A Rede de Economistas Pretas & Pretos (REPP) disse que a aprovação do seu nome para a diretoria da IFI é uma inspiração para uma geração de economistas negros e negras. Esperava essa reação?
Eu me surpreendi. Não esperava tanta repercussão. Fiquei muito feliz com o apoio que recebi da rede e de tantas outras pessoas nas redes sociais. É uma rede de apoio, criada como resposta à falta de representatividade negra na economia, busca conectar profissionais negros do campo para que possam compartilhar ideias e criar uma rede de colaboração.
Acha importante essa afirmação no momento atual político e social em que vive o País?
Com certeza, sim. Até hoje tem chegado mensagens por conta dessa questão da representatividade. Eu espero que possa contribuir como inspiração para outras pessoas.
A sra. pode falar dos preconceitos por ser mulher e também racial na sua trajetória.
Nunca sofri um preconceito explícito. Mas acredito que alguns fatores possam ser associados a isso. Seria mais uma percepção do que uma ação explícita de preconceito. Por exemplo: a dificuldade inicial de conseguir um primeiro estágio, a surpresa das pessoas quando eu ia num evento ou reunião importante.
Como foi sua trajetória até chegar a um cargo de direção da IFI?
Eu sou de família pobre. Morava numa comunidade em Niterói. Meu pai era pescador. Ele faleceu no meu último ano da faculdade, no finalzinho de 2013. E minha mãe era gari e se aposentou há pouco tempo. Tenho cinco irmãos e sempre estudei em escola pública e trabalhei desde cedo. Quando eu fiz 16 anos procurei e fiz um estágio, mas antes de entrar eu fazia cursos gratuitos comunitários que me ajudaram. Eu assistia muito jornal e prestava muita atenção quando ouvia os economistas falando de preços, inflação. Despertou meu interesse. Eu entrei na UERJ por meio de cotas.

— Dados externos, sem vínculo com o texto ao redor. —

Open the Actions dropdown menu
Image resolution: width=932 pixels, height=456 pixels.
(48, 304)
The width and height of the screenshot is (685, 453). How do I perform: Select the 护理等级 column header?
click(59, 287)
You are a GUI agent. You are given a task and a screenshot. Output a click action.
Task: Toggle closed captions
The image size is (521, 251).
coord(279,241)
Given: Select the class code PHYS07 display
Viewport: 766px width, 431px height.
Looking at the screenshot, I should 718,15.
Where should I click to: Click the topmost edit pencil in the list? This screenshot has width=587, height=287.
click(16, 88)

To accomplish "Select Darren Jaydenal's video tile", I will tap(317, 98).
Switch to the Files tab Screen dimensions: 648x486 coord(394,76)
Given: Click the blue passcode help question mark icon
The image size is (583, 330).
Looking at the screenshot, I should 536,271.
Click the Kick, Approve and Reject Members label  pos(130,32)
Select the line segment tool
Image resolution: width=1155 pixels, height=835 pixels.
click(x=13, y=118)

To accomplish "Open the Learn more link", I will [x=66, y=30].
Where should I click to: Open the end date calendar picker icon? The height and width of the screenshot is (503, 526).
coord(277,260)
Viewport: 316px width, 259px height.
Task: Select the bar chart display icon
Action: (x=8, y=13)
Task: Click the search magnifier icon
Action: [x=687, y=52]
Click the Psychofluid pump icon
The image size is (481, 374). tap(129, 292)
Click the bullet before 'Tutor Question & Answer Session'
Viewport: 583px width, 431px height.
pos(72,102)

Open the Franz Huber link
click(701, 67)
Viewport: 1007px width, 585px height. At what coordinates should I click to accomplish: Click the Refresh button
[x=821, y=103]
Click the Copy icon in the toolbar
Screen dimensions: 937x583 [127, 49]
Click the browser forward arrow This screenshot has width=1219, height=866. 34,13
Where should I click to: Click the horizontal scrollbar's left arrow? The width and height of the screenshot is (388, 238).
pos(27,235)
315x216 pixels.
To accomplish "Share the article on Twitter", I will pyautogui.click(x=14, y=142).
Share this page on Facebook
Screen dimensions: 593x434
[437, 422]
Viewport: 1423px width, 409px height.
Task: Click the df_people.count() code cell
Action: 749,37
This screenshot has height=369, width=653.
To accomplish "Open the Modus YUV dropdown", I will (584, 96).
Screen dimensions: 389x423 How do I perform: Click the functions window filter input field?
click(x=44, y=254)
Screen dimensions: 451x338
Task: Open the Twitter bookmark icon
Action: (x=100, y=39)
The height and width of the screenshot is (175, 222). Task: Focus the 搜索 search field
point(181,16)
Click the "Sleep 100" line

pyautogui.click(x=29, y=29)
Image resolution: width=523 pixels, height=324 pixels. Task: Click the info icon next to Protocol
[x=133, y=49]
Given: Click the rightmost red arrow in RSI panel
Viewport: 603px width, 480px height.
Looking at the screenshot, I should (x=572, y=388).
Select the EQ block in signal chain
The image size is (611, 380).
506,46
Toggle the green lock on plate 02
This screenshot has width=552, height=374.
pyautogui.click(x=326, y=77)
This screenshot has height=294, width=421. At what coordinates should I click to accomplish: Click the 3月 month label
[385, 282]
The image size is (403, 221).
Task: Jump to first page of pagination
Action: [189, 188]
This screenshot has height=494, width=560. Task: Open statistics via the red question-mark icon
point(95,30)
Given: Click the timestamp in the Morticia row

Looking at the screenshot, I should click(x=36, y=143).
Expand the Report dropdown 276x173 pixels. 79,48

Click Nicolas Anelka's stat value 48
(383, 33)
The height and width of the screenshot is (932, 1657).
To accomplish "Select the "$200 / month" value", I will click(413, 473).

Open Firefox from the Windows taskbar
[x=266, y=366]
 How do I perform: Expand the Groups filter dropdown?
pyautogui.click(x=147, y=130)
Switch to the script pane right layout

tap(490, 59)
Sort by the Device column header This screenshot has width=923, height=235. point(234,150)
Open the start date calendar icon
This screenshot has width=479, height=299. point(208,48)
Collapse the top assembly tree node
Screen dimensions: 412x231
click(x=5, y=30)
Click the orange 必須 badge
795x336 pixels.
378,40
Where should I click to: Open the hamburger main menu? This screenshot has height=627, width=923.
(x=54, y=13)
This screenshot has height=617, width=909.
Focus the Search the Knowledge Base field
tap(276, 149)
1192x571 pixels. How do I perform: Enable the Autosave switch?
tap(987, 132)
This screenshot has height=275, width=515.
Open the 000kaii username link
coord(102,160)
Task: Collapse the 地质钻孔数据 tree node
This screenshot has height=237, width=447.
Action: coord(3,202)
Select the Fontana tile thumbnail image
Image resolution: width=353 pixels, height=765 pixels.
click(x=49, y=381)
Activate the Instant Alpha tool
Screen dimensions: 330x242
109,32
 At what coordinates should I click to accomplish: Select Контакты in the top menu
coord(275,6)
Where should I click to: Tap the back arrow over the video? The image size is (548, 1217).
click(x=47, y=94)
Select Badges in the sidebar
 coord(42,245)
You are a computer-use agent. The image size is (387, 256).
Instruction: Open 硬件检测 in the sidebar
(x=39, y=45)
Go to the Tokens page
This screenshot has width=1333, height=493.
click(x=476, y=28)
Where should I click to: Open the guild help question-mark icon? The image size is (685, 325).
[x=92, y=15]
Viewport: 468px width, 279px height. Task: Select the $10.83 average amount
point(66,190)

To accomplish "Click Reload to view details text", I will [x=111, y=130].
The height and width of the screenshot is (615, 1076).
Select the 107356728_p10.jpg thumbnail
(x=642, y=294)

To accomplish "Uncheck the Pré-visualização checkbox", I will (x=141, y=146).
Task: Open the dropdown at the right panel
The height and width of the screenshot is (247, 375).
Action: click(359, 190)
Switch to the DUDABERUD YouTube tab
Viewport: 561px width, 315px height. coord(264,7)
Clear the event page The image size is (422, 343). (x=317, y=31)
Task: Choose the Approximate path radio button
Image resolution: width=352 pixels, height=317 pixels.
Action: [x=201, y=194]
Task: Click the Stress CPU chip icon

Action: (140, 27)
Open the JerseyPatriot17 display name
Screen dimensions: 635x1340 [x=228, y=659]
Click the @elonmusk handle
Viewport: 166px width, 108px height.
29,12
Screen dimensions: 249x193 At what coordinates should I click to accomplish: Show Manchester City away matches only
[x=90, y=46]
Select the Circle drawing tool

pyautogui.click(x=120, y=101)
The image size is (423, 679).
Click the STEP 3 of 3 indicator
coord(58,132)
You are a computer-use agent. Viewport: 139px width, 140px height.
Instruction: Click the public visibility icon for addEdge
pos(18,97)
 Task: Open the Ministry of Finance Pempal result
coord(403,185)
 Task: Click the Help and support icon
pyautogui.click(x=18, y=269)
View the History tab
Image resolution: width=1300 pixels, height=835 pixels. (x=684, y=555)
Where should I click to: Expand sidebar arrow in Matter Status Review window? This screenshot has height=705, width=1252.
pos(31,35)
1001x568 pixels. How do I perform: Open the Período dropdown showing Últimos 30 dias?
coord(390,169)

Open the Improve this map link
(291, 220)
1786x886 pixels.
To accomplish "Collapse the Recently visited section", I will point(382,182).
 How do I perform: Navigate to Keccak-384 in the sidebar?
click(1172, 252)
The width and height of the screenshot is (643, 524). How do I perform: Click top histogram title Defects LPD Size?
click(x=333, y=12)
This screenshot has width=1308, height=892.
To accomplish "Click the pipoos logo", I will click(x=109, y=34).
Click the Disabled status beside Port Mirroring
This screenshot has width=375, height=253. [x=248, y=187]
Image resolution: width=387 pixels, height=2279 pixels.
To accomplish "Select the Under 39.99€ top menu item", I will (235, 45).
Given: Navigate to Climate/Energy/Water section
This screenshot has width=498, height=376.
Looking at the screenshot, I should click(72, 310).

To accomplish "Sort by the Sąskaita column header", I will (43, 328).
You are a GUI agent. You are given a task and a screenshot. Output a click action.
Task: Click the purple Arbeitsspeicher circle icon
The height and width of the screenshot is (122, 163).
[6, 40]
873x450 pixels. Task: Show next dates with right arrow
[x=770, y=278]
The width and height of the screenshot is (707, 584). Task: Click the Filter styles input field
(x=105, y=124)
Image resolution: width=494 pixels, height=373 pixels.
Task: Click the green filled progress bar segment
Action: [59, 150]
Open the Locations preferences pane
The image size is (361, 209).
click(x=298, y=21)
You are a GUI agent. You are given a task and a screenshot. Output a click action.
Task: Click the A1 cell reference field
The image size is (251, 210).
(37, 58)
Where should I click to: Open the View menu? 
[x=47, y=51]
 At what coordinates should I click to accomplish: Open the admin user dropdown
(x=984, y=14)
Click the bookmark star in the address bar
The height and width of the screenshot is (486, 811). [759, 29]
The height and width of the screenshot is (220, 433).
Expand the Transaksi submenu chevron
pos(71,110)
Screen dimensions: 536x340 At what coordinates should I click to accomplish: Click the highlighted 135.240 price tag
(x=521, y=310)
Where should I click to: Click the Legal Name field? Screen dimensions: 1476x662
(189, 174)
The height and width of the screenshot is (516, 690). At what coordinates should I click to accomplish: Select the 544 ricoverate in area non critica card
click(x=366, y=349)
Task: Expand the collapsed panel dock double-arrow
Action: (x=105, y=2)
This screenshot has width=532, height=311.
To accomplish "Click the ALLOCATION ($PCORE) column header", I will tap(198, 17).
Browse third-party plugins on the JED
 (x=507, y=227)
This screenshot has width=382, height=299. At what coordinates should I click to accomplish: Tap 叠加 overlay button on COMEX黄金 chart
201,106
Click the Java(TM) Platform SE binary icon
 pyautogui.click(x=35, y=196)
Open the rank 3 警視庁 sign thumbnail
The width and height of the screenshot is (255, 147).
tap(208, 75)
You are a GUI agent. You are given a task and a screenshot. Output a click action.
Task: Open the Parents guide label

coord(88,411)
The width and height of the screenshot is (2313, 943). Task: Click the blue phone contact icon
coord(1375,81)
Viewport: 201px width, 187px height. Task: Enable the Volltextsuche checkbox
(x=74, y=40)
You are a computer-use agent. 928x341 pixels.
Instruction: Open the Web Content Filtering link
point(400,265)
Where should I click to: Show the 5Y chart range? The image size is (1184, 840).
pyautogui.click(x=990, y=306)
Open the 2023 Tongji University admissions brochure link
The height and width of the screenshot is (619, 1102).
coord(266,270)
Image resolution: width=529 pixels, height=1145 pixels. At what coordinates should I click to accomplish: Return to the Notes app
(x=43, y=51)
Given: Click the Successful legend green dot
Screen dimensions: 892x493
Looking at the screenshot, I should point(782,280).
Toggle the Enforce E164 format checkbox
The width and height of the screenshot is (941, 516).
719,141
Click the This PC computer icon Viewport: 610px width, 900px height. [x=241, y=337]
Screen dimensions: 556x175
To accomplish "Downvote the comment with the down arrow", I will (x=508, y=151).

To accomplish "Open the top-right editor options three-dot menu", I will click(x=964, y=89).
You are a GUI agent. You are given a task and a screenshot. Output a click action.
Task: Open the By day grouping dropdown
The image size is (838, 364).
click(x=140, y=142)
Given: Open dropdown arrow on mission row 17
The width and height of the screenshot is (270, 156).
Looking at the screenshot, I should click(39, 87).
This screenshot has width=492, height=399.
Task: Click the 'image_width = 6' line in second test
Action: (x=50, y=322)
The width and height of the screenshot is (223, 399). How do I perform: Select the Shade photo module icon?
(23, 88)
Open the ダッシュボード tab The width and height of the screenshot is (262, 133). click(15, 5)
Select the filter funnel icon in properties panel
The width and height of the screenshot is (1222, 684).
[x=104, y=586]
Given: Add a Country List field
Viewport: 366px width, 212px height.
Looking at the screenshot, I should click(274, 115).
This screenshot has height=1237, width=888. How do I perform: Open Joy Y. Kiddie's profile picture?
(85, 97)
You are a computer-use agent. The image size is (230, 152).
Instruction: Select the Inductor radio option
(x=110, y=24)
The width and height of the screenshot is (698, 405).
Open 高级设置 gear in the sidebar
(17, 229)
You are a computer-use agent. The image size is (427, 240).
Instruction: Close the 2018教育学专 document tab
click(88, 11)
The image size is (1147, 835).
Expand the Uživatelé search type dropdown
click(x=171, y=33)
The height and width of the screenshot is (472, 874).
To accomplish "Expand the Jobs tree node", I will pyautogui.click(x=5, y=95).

Na IFI, qual será o seu foco de atuação?
Temos de ter claro o foco de atuação da IFI. Ela foi criada para trazer transparência para as contas públicas e divulgar projeções sobre elas. Não é função da IFI fazer uma recomendação de política, dizer o que é melhor fazer. Também quero avançar em estudos especiais, como a estimação do resultado fiscal estrutural das contas públicas, conjuntura fiscal dos entes subnacionais e outros temas relevantes que venham surgir.
Como vê a trajetória da dívida pública e das contas públicas para o período pós-pandêmico?
O cenário fiscal de curto prazo está melhorando, mas a melhora não elimina a necessidade de continuar com a agenda de reformas para o reequilíbrio fiscal. Posso citar alguns desafios a serem suplantados no período posterior a pandemia, como o baixo nível de investimento público, a demanda por novos gastos, principalmente nas áreas sociais. Observamos que a contribuição para a queda da relação dívida/PIB está ocorrendo por conta do denominador maior (crescimento nominal do PIB) e, no que diz respeito ao numerador, há uma contribuição do resultado primário, dado maior receitas em função da atividade melhor. Mas ainda estamos em uma situação aquém do necessário para estabilizar a relação. Segundo o último relatório da IFI, a dívida bruta vai estabilizar apenas em 2026 e ao elevado nível de 87,1% PIB.
Como especialista em contas dos governos regionais, como vê a situação dos Estados?
Neste ano os Estados e municípios não podem aumentar as despesas obrigatórias, não podem dar aumento salarial por conta da lei que deu auxílio do governo federal para a pandemia. Eles não podem fazer medidas que impliquem em aumento de despesas obrigatórias. Esse aumento de receita que está acontecendo é devido à melhora da conjuntura econômica. Se essa melhoria na arrecadação é algo temporária e não estrutural, e aparentemente é por conta do ciclo de commodities e efeito inflacionário relevante, é um pouco arriscado e temerário em aumento de gastos obrigatórios.
Com o repique da inflação, o teto de gastos ganha sobrevida?
Essa folga vai permitir que o governo consiga cumprir mais alguns anos a regra. Até 2024, o risco de descumprimento é baixo e até 2026, moderado. O relatório da IFI mostra que reduziu bastante o risco de descumprimento do teto de gastos para os próximos anos. O que eu queria alertar em relação ao teto é que tem a questão desse risco, mas por outro lado iniciou uma discussão que se fazia de uma forma muito rasa no Brasil, que é a das prioridades orçamentárias. Hoje, vemos avanços na avaliação da qualidade do gasto e de tentar fazer um ajuste fiscal do lado da despesa, algo que antes fazia muito pelo lado da receita ou cortando investimento.
As informações são do jornal O Estado de S. Paulo.